Marylou scotched claims that GM foods will boost production and alleviate food shortages in the world. "Quite the contrary is the case," she said. "Yields on GM crops are lower by some 15% than with normal varieties, and far more costly to the farmer to grow. Per capita food production has outstripped population growth over the last 30 years by 15%. People starve today because they cannot afford food, not because it is in scarce supply.

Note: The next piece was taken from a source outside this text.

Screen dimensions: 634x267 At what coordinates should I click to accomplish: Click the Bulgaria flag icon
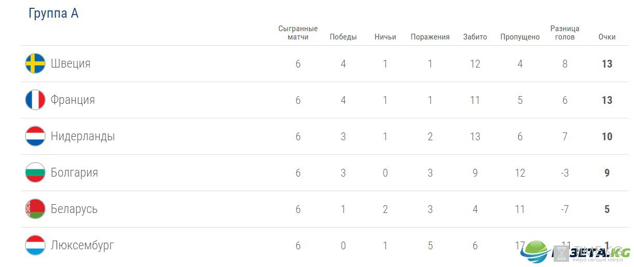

"Monsanto's terminator seeds, where farmers are obliged to purchase a chemical spray to turn on the reproductive capacity of the seed, or Round-up Ready Soya, which makes the plants resistant to all other weedkillers and so obligates farmers to buy Monsanto's 'Round-up weed killer,' these GM seeds ensure that farmers have to buy Monsanto's chemical products. Do our farmers want to be in hock to Monsanto's empire? At least they could be asked first."

"We must expose the myth that GM increases agricultural productivity. The real motivation behind the drive to force GM on the globe is to tighten the control of multinationals on the entire food chain from seed to sale."

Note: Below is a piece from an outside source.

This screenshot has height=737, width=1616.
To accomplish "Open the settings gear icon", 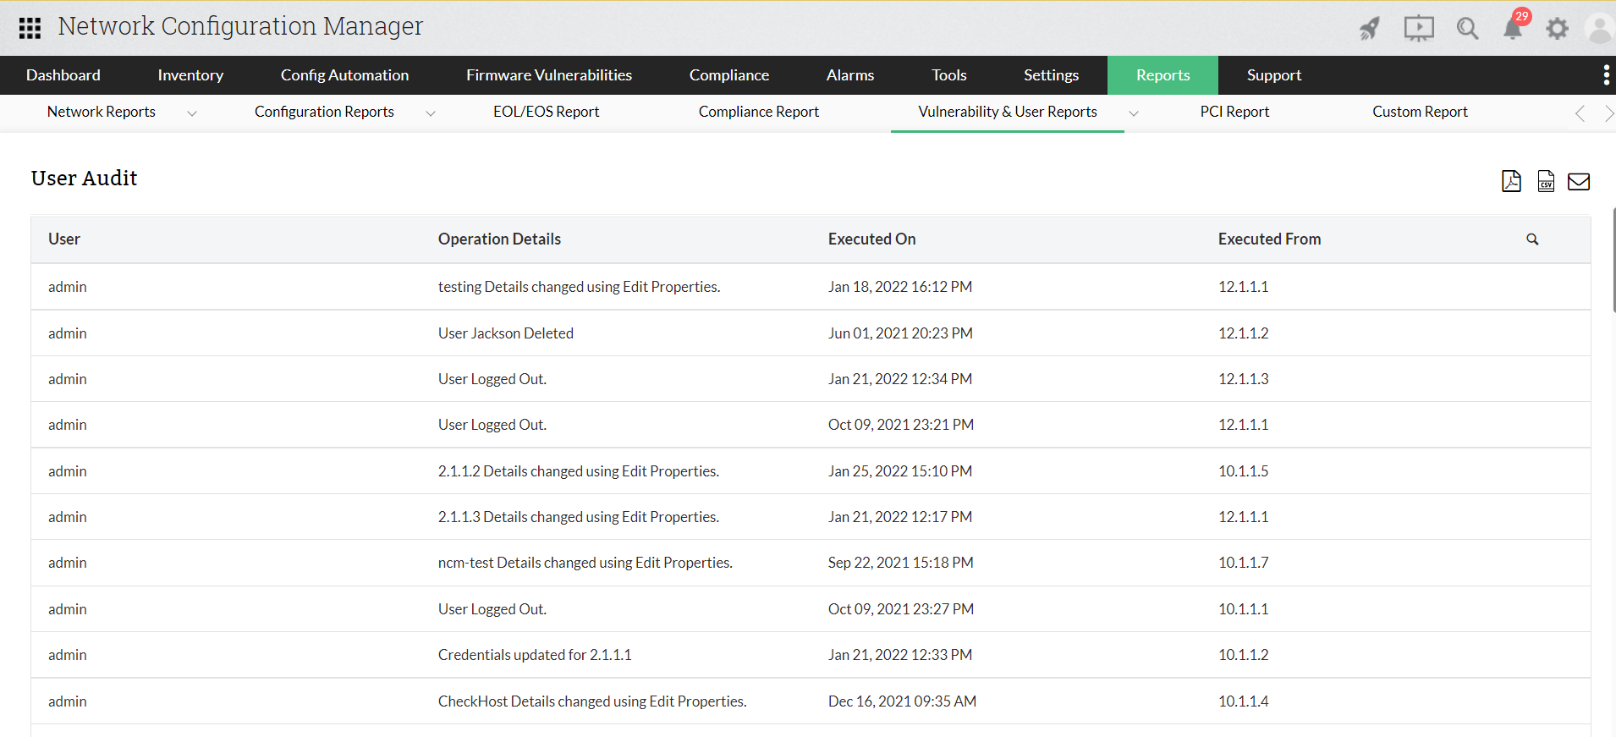I will (x=1557, y=29).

Several NGOs, including Oxfam, the Countryside Alliance and Trocaire, all represented at the conference, raised wider issues of Fair Trade and the need to push the EU and member states to support fair trade.

Marylou herself pointed out that GM food issues was just one part of the wider agenda of the 'richer' countries to allow corporations to patent life forms, under the Trade Related Intellectual Property Rights (TRIPS), and she appealed to NGOs to join together in a call for immediate public consultation.

"I do not believe," Gerry said, "that the people of this island support either GM foods or would like to realise they are directly responsible for the impoverishment and suffering in developing world countries because our ministers and the EU will not support fair trade amongst nations.

"We need these issues to be discussed across all of Ireland, before the Cancun World Trade Organisation negotiations take place in September, and ministers need to listen to what is said."